The set of agent states is predefined and is constant. Depending on the process being studied, the set can be supplemented by different states, the initial set is:
S={Susceptible, Exposed, Infected, Dead}. (2)
The composition of the workspace leads to the appearance of a set of cells, as conditional abstract objects. It is assumed that one cell can simultaneously include a number of agents as well as one object-vector of infection (tick). It is assumed that depending on the type of working area where the agent is located the specific nature of the epidemic process is changed.
The vector transmission of the disease from tick to agent is realized as follows. To begin with, the possibility of contact with tick is checked. It is believed that this is possible if other agents are also processed in the same cell along with the tick processed as well. Each pair agent-tick is compared. If tick is infected, it is believed that with a certain probability healthy agent can become infected.
To automate the prediction of the incidence of Lyme disease, a software package has been developed using C# programing language that allows to calculate prognosis morbidity based on existing statistical data in real time. In the developed model, the configuration of the software package includes data for the period 2006-2017. This data include incidence rate of ITB per 100,000 population, the population''s seeking healthcare providers for tick bites, the results of studies of ticks removed from humans for the presence of Borrelia, the number and proportion of ticks infected by Borrelia collected by the flagging method.
Results
The calculated prognosis shows the expected increase in the number of cases with a certain three-year cycle: an increase in the number of cases of Ixodic tick borreliosis within 2 years with a slight decrease for the next year.
A comparative analysis of the accuracy of forecasting by moving average method to 3 years [3] and multiagent simulation showed that the latter describes the existing data better, therefore, the forecast will be more accurate. The accuracy rates using the moving average method is 85.4%, with the use of multiagent simulation 96.6%.
Conclusions
A comparative assessment of the accuracy of predicting the dynamics of the epidemic process using the moving average method [3] and the multiagent approach was carried out. A higher accuracy is noted with the use of multi-agent simulation (96.6% against 85.4% using moving average method), based on which a software package has been developed, which makes it possible to calculate the expected morbidity rate of Lyme disease. That means that the hypothesis made of the research was confirmed.
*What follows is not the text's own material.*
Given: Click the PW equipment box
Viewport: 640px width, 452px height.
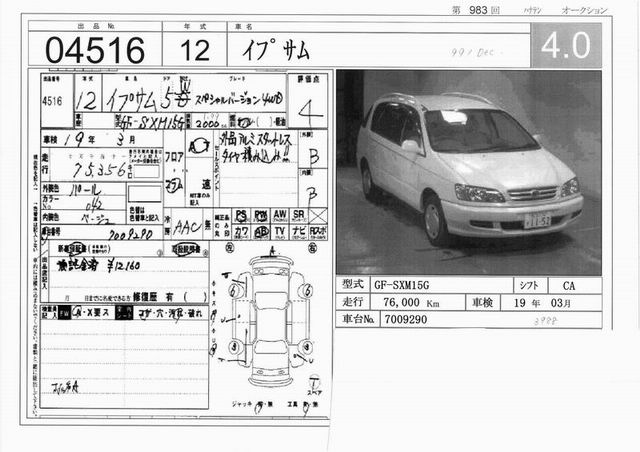Looking at the screenshot, I should tap(260, 215).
The adequacy of the tested prognosis was verified on the real statistical data collected by the State Institution Kharkiv Laboratory Center of the Ministry of Health of Ukraine on the incidence of Lyme disease in Kharkiv Oblast (Ukraine) from 2006 to 2017. The obtained forecast revealed the expected persistence of the unstable epidemic situation with respect to Lyme disease, which dictates the need to develop a set of preventive measures aimed at reducing the morbidity of people by ITB. Virtual verification of the effectiveness of such events will be the next step in our study.
References
Gulia-Nuss M. Genomic insights into the Ixodes scapularis tick vector of Lyme disease [Text] / M. Gulia-Nuss, A.B. Nuss et al. // Nature Communications, Vol. 7, Iss. 10507. – 2016.
Lindgren E., Jaenson T.G.T. Lyme borreliosis in Europe: influences of climate and climate change, epidemiology, ecology and adaptation measures // World Health Organization, 2016. – 35 p.
Chumachenko T., Chumachenko D., Sukhorukova M. Simulation of the epidemic process of Ixodes tick borreliosis // CBEP Ukraine Regional One Health Research Symposium and Peer Review Session. – Kyiv: Cooperative Biological Engagement Program (CBEP), 2017. – pp. 168.